Ermal Meta: “Se parlo bene l’italiano è merito delle mie professoresse a scuola”

A Sanremo “Stella stellina” affronta il conflitto a Gaza. Ironia su Salvini e plauso dell’Accademia della Crusca.

La battuta, poi la musica

Prima la battuta, poi la spiegazione. In conferenza stampa al Festival di Sanremo, Ermal Meta ha scherzato: “Sono straniero, non fatelo sapere a Salvini, sennò si sente male”. La frase ha generato la replica di Matteo Salvini, che ha lodato il “perfetto utilizzo della lingua italiana” del cantautore, indicandolo come esempio di integrazione.

Meta ha smorzato i toni: “Non è stato offensivo, mi ha fatto sorridere”. E ha colto l’occasione per sottolineare il valore della formazione ricevuta: “Se parlo così bene italiano, vuol dire che la scuola pubblica italiana sa funzionare molto bene”. Un passaggio che trasforma l’ironia in un richiamo al ruolo dell’istruzione.

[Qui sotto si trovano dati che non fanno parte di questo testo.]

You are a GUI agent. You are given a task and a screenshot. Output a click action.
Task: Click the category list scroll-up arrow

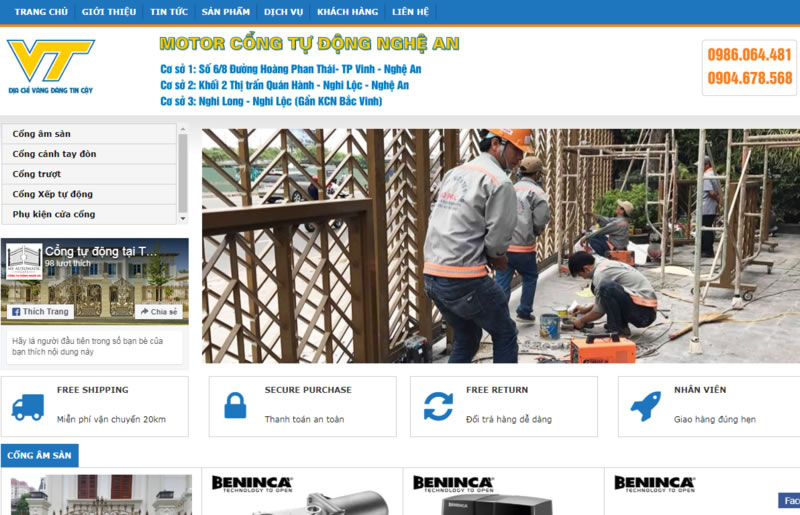coord(183,130)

“Stella stellina”, la scelta di raccontare Gaza

Sul palco dell’Ariston, però, il centro del suo intervento resta la musica. “Stella stellina” è il brano con cui Meta affronta il conflitto a Gaza, scegliendo una forma quasi da ninnananna per parlare di guerra e vittime civili. Una scelta stilistica che si discosta dai temi più personali o sentimentali proposti da altri artisti in gara.

Il testo ha attirato attenzione per la costruzione linguistica e per l’essenzialità delle parole. Tra i riconoscimenti, quello di Adriano Celentano, che ha espresso apprezzamento per il brano.

L’analisi della Crusca

Il valore linguistico della canzone è stato evidenziato anche dall’Accademia della Crusca, attraverso le parole di Lorenzo Coveri, docente di Linguistica italiana. Dalle pagine del Corriere della Sera, Coveri ha osservato come “Stella stellina” si distingua nel panorama del Festival per la capacità di utilizzare un registro semplice per raccontare una realtà complessa.